"""
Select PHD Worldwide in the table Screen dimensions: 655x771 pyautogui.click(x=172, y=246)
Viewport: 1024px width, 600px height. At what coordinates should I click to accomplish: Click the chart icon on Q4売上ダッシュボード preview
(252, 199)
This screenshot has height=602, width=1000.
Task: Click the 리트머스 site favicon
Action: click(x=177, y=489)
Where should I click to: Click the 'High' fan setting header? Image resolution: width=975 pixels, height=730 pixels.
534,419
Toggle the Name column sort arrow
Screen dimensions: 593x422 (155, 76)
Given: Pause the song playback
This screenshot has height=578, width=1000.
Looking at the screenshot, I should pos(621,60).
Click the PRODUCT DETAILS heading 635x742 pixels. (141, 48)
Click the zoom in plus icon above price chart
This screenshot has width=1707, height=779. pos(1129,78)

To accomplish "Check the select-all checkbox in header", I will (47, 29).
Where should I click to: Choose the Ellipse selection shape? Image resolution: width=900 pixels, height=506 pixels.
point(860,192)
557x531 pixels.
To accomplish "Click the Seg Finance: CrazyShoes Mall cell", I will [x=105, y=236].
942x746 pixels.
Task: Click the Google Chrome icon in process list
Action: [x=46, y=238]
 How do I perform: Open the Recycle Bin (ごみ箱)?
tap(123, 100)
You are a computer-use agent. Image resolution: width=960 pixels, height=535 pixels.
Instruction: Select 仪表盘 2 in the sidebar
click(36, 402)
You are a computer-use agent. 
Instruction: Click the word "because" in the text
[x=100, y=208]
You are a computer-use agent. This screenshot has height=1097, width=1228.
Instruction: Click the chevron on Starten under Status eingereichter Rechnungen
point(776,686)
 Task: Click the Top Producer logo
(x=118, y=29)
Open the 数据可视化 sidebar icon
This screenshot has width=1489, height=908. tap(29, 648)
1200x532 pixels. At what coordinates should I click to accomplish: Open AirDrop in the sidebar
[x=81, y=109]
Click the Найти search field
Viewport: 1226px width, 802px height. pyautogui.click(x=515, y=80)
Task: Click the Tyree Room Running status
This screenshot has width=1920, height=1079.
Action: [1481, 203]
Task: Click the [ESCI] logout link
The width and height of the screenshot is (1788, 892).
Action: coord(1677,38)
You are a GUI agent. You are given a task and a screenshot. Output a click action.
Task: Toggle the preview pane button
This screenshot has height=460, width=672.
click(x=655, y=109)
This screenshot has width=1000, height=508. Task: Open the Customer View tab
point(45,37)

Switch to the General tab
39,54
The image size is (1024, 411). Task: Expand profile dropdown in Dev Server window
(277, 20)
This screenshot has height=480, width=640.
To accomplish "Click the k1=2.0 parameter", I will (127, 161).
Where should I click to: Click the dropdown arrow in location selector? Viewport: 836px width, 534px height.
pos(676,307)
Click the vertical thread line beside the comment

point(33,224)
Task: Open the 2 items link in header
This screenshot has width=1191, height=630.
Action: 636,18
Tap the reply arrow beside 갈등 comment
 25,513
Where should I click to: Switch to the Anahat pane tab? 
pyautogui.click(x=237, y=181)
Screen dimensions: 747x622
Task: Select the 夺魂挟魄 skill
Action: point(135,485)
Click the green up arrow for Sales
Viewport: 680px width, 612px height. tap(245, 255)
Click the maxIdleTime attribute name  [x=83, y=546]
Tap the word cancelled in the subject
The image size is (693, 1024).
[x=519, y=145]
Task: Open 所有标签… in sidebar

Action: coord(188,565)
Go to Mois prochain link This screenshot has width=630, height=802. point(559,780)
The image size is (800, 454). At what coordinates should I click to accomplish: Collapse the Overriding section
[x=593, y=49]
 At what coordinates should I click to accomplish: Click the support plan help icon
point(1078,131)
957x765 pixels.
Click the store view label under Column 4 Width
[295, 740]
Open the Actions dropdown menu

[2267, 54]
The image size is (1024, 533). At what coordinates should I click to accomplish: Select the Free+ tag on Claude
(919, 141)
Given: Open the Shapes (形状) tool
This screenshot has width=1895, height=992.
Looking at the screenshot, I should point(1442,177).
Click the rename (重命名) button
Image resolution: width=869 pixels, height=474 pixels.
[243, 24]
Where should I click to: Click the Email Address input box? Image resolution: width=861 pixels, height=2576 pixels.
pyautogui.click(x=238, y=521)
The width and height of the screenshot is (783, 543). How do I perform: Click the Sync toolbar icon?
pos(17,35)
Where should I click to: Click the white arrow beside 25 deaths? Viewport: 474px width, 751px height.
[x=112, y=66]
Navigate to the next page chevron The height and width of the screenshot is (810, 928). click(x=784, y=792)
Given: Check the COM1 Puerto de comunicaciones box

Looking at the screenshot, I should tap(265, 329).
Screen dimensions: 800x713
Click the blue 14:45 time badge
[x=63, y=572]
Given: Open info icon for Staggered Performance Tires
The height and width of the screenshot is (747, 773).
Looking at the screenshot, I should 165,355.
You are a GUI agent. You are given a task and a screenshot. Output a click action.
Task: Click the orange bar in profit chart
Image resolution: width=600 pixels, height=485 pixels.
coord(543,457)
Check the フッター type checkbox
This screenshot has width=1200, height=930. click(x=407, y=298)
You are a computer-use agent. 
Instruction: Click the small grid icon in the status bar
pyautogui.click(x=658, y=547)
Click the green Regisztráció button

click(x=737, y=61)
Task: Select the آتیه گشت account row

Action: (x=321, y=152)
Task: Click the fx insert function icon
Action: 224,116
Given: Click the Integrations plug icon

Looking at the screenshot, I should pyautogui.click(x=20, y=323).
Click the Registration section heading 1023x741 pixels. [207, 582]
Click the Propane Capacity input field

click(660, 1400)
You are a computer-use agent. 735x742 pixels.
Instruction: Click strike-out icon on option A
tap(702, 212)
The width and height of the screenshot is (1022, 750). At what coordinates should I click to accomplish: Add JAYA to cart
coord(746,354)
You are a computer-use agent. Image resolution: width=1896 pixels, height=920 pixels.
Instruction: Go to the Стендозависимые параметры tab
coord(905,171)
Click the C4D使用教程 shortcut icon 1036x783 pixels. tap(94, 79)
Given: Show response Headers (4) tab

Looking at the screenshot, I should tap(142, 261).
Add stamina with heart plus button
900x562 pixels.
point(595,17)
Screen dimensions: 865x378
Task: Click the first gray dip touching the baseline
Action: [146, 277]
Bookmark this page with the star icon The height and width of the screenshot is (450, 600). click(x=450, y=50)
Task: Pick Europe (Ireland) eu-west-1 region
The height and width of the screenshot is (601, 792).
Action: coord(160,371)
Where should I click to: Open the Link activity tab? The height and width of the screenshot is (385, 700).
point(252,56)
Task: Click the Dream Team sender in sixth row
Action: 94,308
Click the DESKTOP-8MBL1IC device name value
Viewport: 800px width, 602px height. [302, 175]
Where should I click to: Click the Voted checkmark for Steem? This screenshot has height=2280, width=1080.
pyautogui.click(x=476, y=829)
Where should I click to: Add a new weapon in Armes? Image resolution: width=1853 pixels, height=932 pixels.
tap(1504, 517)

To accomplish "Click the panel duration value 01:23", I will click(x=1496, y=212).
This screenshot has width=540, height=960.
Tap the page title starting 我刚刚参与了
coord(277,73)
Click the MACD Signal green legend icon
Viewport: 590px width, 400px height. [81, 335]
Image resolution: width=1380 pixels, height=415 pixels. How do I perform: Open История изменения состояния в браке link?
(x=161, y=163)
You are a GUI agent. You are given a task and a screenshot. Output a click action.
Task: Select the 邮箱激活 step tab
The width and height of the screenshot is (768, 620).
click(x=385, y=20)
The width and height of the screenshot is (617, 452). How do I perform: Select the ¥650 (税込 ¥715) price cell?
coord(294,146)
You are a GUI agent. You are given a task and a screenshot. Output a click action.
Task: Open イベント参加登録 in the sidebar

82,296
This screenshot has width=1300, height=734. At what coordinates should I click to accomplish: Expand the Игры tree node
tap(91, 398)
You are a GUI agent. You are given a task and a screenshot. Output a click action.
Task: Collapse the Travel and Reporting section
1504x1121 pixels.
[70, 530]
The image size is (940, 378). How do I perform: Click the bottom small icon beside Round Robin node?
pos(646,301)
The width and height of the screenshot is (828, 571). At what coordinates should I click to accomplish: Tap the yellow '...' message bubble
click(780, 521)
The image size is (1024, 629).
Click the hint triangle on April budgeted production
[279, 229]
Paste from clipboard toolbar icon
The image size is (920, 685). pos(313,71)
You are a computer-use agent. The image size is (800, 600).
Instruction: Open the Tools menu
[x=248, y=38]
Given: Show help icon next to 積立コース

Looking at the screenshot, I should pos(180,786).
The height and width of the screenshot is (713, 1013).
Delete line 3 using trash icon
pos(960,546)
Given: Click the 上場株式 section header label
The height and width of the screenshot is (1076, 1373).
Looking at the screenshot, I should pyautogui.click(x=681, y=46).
"""
■ **WHAT TO WORK ON**: In the data above, which lines lie between the line with "Click the PRODUCT" and the line with "You are a computer-use agent. Image resolution: width=960", inclusive? Print those lines exactly and nothing else.

■ **RESULT BELOW**:
Click the PRODUCT DETAILS heading 635x742 pixels. (141, 48)
Click the zoom in plus icon above price chart
This screenshot has width=1707, height=779. pos(1129,78)

To accomplish "Check the select-all checkbox in header", I will (47, 29).
Where should I click to: Choose the Ellipse selection shape? Image resolution: width=900 pixels, height=506 pixels.
point(860,192)
557x531 pixels.
To accomplish "Click the Seg Finance: CrazyShoes Mall cell", I will [x=105, y=236].
942x746 pixels.
Task: Click the Google Chrome icon in process list
Action: [x=46, y=238]
 How do I perform: Open the Recycle Bin (ごみ箱)?
tap(123, 100)
You are a computer-use agent. Image resolution: width=960 pixels, height=535 pixels.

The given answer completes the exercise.